*** EXCERPT TO READ Section Begins ***
The accident which precipitated this lawsuit is alleged to have occurred on May 2, 1990. 42 Pa.C.S.A. § 5524(2) provides that an action to recover damages for injuries to the person must be commenced within two years. Appellant (apparently) first requested leave to amend on November 5, 1993 in his response to appellees' motion for judgment on the pleadings. (Appellant's memorandum of law contra this motion which is included in the reproduced record is not part of the record certified to this court, accordingly we may not consider it. See: Commonwealth v. Young, 456 Pa. 102, 317 A.2d 258 (1974)). Appellant did, however, argue this claim at oral argument before the trial court on November 12, 1993. We shall, therefore, consider it.
There is one further reason we decline to reverse the court below's discretionary act in disallowing amendment of appellant's complaint. We address this issue even though the trial court did not rely on it in its determination of the instant matter. (This court may affirm a trial court's order where it is correct on any legal ground. Johnson v. Johnson, 410 Pa. Super. 631, 600 A.2d 965 (1991)). That is the question of whether appellant's complaint, even with the proposed amendments, would allege sufficient facts to establish the requirement that appellees' negligence be the proximate cause of appellant's injuries. We find that it would not.
*** EXCERPT TO READ Section Ends ***
*** GIVEN INFORMATION Section Begins ***
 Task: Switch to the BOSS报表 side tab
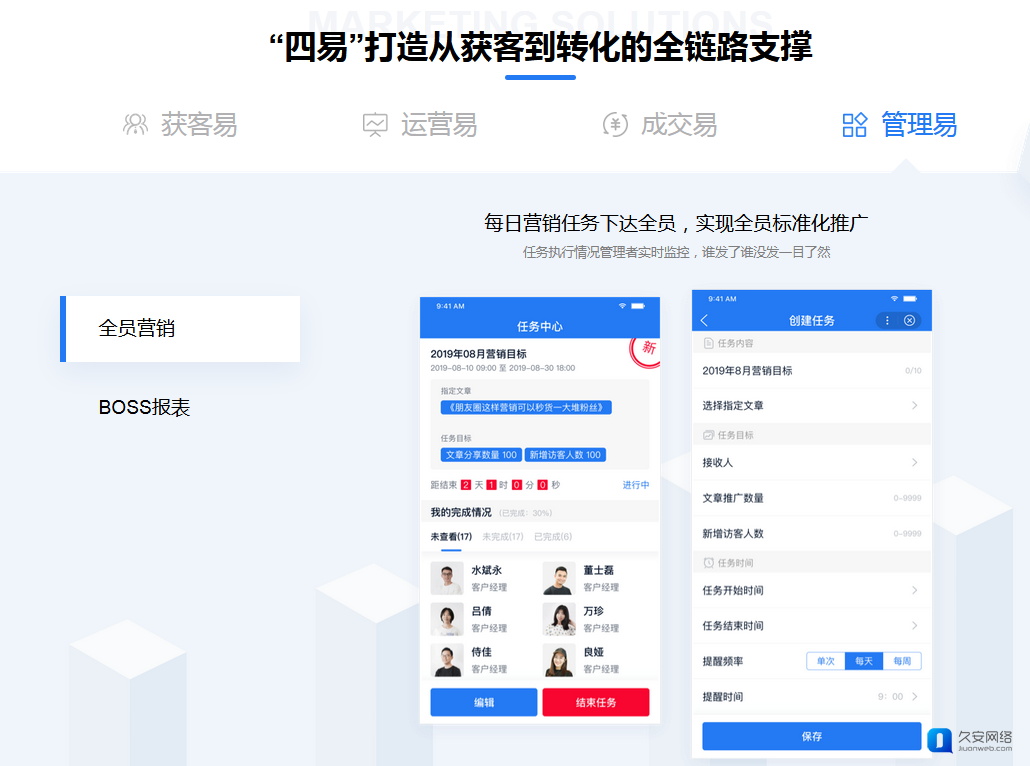point(145,408)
*** GIVEN INFORMATION Section Ends ***
WORK INSTRUCTION A =>
According to the court opinion excerpt, on what date is the accident behind the lawsuit alleged to have occurred?
WORK INSTRUCTION B =>
Continue the court opinion excerpt from where it stops.

WRITTEN REPLY A =>
May 2, 1990.

WRITTEN REPLY B =>
Proximate cause is "essentially an issue of law, i.e., whether the defendant's negligence, if any, was so remote that, as a matter of law, he cannot be held legally responsible for harm which subsequently occurred." Novak v. Jeannette District Memorial Hospital, 410 Pa.Super 603, 606, 600 A.2d 616, 618 (1991). "A determination of legal causation `depends on whether the conduct has been so significant and important a cause that the defendants should be legally responsible. . . . [T]hey depend essentially on whether the policy of the law will extend the responsibility for the conduct to the consequences which have in fact occurred.'" (Citation omitted). Id., 600 A.2d at 618. In Bell v. Irace, 422 Pa. Super. 298, 303, 619 A.2d 365, 367-368 (1993) this court, en banc, quoted a lower court judge writing on this issue: "At some juncture, which cannot be defined in unequivocal terms, the links which bind together the causal chain connecting conduct to injury must be severed because of [remoteness]." We believe that this is that juncture. Even had appellant been allowed to amend to plead the facts he alleged, we do not believe that they would have satisfied the above stated requirement regarding proximate causation. Accordingly, it is appropriate that the ties which bind the dismissed appellees' conduct to appellant's injuries be severed. As we find no error in the lower court's rulings, its order of November 12, 1993 is affirmed.